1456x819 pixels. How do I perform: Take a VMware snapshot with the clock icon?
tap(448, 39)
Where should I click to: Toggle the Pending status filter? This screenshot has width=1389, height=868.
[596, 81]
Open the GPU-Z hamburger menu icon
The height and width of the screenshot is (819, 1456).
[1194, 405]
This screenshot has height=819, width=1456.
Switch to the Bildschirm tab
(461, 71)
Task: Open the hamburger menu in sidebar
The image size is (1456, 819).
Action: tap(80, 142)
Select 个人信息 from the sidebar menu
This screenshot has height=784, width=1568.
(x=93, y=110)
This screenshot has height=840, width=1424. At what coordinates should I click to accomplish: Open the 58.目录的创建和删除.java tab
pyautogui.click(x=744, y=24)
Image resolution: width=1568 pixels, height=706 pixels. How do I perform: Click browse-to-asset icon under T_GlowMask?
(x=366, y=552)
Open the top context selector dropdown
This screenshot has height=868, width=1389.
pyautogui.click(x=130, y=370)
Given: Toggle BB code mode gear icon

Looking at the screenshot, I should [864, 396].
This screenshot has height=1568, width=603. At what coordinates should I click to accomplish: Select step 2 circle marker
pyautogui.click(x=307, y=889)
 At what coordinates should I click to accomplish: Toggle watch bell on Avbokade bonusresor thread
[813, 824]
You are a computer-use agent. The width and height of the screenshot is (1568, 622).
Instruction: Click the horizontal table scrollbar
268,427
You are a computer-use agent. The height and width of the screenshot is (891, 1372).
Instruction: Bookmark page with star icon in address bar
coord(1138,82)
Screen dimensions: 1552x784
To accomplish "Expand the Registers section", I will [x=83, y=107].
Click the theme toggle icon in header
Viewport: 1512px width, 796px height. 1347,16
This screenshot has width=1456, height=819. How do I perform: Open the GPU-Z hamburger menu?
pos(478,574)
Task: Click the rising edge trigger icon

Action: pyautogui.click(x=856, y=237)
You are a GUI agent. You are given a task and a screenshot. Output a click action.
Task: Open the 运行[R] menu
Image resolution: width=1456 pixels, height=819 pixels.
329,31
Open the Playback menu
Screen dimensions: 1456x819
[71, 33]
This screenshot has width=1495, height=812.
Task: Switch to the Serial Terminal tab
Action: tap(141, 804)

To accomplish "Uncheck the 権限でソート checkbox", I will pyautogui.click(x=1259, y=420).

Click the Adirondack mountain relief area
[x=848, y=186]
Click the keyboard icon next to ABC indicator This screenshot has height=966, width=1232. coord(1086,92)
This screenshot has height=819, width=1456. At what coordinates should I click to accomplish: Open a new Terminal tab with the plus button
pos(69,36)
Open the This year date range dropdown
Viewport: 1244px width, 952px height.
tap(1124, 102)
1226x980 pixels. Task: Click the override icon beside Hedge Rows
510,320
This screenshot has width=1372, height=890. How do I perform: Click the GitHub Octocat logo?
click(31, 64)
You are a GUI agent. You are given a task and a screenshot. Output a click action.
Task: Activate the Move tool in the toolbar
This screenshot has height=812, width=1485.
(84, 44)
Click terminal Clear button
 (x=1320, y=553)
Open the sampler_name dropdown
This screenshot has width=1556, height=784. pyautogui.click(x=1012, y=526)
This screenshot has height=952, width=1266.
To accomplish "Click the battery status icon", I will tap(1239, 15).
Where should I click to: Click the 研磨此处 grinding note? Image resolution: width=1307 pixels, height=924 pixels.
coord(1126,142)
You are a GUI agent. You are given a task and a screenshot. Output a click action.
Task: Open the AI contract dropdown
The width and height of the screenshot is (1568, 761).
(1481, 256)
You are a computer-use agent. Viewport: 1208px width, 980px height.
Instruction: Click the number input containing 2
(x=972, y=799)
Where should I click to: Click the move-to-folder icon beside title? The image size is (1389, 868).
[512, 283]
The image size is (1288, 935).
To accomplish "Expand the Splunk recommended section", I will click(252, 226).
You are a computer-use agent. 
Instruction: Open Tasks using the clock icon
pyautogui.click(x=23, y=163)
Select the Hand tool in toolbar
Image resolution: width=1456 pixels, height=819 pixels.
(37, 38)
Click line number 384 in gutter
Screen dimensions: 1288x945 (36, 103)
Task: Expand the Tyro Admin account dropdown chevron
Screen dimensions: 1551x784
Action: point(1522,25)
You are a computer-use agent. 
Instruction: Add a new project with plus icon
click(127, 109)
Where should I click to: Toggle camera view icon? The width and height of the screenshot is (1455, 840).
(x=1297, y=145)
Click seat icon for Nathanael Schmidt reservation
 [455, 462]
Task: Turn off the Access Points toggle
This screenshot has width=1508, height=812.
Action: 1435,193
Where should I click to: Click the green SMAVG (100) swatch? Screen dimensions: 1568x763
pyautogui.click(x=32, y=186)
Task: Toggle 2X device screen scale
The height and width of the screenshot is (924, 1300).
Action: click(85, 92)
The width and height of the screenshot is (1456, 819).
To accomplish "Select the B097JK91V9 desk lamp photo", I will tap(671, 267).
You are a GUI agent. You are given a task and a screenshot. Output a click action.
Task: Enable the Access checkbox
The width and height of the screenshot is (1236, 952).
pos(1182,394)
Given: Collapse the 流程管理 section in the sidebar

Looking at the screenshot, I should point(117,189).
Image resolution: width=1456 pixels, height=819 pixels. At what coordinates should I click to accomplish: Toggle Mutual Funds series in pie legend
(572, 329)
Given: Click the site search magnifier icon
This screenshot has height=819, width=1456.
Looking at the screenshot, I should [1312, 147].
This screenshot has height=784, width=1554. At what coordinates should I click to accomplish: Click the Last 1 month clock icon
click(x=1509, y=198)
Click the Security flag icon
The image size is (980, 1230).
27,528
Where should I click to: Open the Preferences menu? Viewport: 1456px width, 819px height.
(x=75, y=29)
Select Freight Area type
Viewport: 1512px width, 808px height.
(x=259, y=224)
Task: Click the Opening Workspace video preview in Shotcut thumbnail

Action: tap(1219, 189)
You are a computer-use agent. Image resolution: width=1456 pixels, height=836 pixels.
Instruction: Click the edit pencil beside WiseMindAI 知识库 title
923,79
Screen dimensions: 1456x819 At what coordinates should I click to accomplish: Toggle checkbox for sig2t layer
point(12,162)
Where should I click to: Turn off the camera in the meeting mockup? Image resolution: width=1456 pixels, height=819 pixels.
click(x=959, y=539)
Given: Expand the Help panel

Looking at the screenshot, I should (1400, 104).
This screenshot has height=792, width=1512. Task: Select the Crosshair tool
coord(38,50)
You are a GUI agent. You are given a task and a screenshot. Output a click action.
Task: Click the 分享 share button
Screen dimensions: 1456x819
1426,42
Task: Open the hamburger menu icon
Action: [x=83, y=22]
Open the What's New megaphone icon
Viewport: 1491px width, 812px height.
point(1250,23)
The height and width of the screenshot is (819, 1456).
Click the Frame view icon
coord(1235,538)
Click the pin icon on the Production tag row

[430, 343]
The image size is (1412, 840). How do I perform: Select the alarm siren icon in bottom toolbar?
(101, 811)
---
Return the data above in full. Keep every line exactly as it is.

1456x819 pixels. How do I perform: Take a VMware snapshot with the clock icon?
tap(448, 39)
Where should I click to: Toggle the Pending status filter? This screenshot has width=1389, height=868.
[596, 81]
Open the GPU-Z hamburger menu icon
The height and width of the screenshot is (819, 1456).
[1194, 405]
This screenshot has height=819, width=1456.
Switch to the Bildschirm tab
(461, 71)
Task: Open the hamburger menu in sidebar
The image size is (1456, 819).
Action: tap(80, 142)
Select 个人信息 from the sidebar menu
This screenshot has height=784, width=1568.
(x=93, y=110)
This screenshot has height=840, width=1424. At what coordinates should I click to accomplish: Open the 58.目录的创建和删除.java tab
pyautogui.click(x=744, y=24)
Image resolution: width=1568 pixels, height=706 pixels. How do I perform: Click browse-to-asset icon under T_GlowMask?
(x=366, y=552)
Open the top context selector dropdown
This screenshot has height=868, width=1389.
pyautogui.click(x=130, y=370)
Given: Toggle BB code mode gear icon

Looking at the screenshot, I should [864, 396].
This screenshot has height=1568, width=603. At what coordinates should I click to accomplish: Select step 2 circle marker
pyautogui.click(x=307, y=889)
 At what coordinates should I click to accomplish: Toggle watch bell on Avbokade bonusresor thread
[813, 824]
You are a computer-use agent. The width and height of the screenshot is (1568, 622).
Instruction: Click the horizontal table scrollbar
268,427
You are a computer-use agent. The height and width of the screenshot is (891, 1372).
Instruction: Bookmark page with star icon in address bar
coord(1138,82)
Screen dimensions: 1552x784
To accomplish "Expand the Registers section", I will [x=83, y=107].
Click the theme toggle icon in header
Viewport: 1512px width, 796px height. 1347,16
This screenshot has width=1456, height=819. How do I perform: Open the GPU-Z hamburger menu?
pos(478,574)
Task: Click the rising edge trigger icon

Action: pyautogui.click(x=856, y=237)
You are a GUI agent. You are given a task and a screenshot. Output a click action.
Task: Open the 运行[R] menu
Image resolution: width=1456 pixels, height=819 pixels.
329,31
Open the Playback menu
Screen dimensions: 1456x819
[71, 33]
This screenshot has width=1495, height=812.
Task: Switch to the Serial Terminal tab
Action: tap(141, 804)

To accomplish "Uncheck the 権限でソート checkbox", I will pyautogui.click(x=1259, y=420).

Click the Adirondack mountain relief area
[x=848, y=186]
Click the keyboard icon next to ABC indicator This screenshot has height=966, width=1232. coord(1086,92)
This screenshot has height=819, width=1456. At what coordinates should I click to accomplish: Open a new Terminal tab with the plus button
pos(69,36)
Open the This year date range dropdown
Viewport: 1244px width, 952px height.
tap(1124, 102)
1226x980 pixels. Task: Click the override icon beside Hedge Rows
510,320
This screenshot has width=1372, height=890. How do I perform: Click the GitHub Octocat logo?
click(31, 64)
You are a GUI agent. You are given a task and a screenshot. Output a click action.
Task: Activate the Move tool in the toolbar
This screenshot has height=812, width=1485.
(84, 44)
Click terminal Clear button
 (x=1320, y=553)
Open the sampler_name dropdown
This screenshot has width=1556, height=784. pyautogui.click(x=1012, y=526)
This screenshot has height=952, width=1266.
To accomplish "Click the battery status icon", I will tap(1239, 15).
Where should I click to: Click the 研磨此处 grinding note? Image resolution: width=1307 pixels, height=924 pixels.
coord(1126,142)
You are a GUI agent. You are given a task and a screenshot. Output a click action.
Task: Open the AI contract dropdown
The width and height of the screenshot is (1568, 761).
(1481, 256)
You are a computer-use agent. Viewport: 1208px width, 980px height.
Instruction: Click the number input containing 2
(x=972, y=799)
Where should I click to: Click the move-to-folder icon beside title? The image size is (1389, 868).
[512, 283]
The image size is (1288, 935).
To accomplish "Expand the Splunk recommended section", I will click(252, 226).
You are a computer-use agent. 
Instruction: Open Tasks using the clock icon
pyautogui.click(x=23, y=163)
Select the Hand tool in toolbar
Image resolution: width=1456 pixels, height=819 pixels.
(37, 38)
Click line number 384 in gutter
Screen dimensions: 1288x945 (36, 103)
Task: Expand the Tyro Admin account dropdown chevron
Screen dimensions: 1551x784
Action: point(1522,25)
You are a computer-use agent. 
Instruction: Add a new project with plus icon
click(127, 109)
Where should I click to: Toggle camera view icon? The width and height of the screenshot is (1455, 840).
(x=1297, y=145)
Click seat icon for Nathanael Schmidt reservation
 [455, 462]
Task: Turn off the Access Points toggle
This screenshot has width=1508, height=812.
Action: 1435,193
Where should I click to: Click the green SMAVG (100) swatch? Screen dimensions: 1568x763
pyautogui.click(x=32, y=186)
Task: Toggle 2X device screen scale
The height and width of the screenshot is (924, 1300).
Action: click(85, 92)
The width and height of the screenshot is (1456, 819).
To accomplish "Select the B097JK91V9 desk lamp photo", I will tap(671, 267).
You are a GUI agent. You are given a task and a screenshot. Output a click action.
Task: Enable the Access checkbox
The width and height of the screenshot is (1236, 952).
pos(1182,394)
Given: Collapse the 流程管理 section in the sidebar

Looking at the screenshot, I should point(117,189).
Image resolution: width=1456 pixels, height=819 pixels. At what coordinates should I click to accomplish: Toggle Mutual Funds series in pie legend
(572, 329)
Given: Click the site search magnifier icon
This screenshot has height=819, width=1456.
Looking at the screenshot, I should [1312, 147].
This screenshot has height=784, width=1554. At what coordinates should I click to accomplish: Click the Last 1 month clock icon
click(x=1509, y=198)
Click the Security flag icon
The image size is (980, 1230).
27,528
Where should I click to: Open the Preferences menu? Viewport: 1456px width, 819px height.
(x=75, y=29)
Select Freight Area type
Viewport: 1512px width, 808px height.
(x=259, y=224)
Task: Click the Opening Workspace video preview in Shotcut thumbnail

Action: tap(1219, 189)
You are a computer-use agent. Image resolution: width=1456 pixels, height=836 pixels.
Instruction: Click the edit pencil beside WiseMindAI 知识库 title
923,79
Screen dimensions: 1456x819 At what coordinates should I click to accomplish: Toggle checkbox for sig2t layer
point(12,162)
Where should I click to: Turn off the camera in the meeting mockup? Image resolution: width=1456 pixels, height=819 pixels.
click(x=959, y=539)
Given: Expand the Help panel

Looking at the screenshot, I should (1400, 104).
This screenshot has height=792, width=1512. Task: Select the Crosshair tool
coord(38,50)
You are a GUI agent. You are given a task and a screenshot. Output a click action.
Task: Click the 分享 share button
Screen dimensions: 1456x819
1426,42
Task: Open the hamburger menu icon
Action: [x=83, y=22]
Open the What's New megaphone icon
Viewport: 1491px width, 812px height.
point(1250,23)
The height and width of the screenshot is (819, 1456).
Click the Frame view icon
coord(1235,538)
Click the pin icon on the Production tag row

[430, 343]
The image size is (1412, 840). How do I perform: Select the alarm siren icon in bottom toolbar?
(101, 811)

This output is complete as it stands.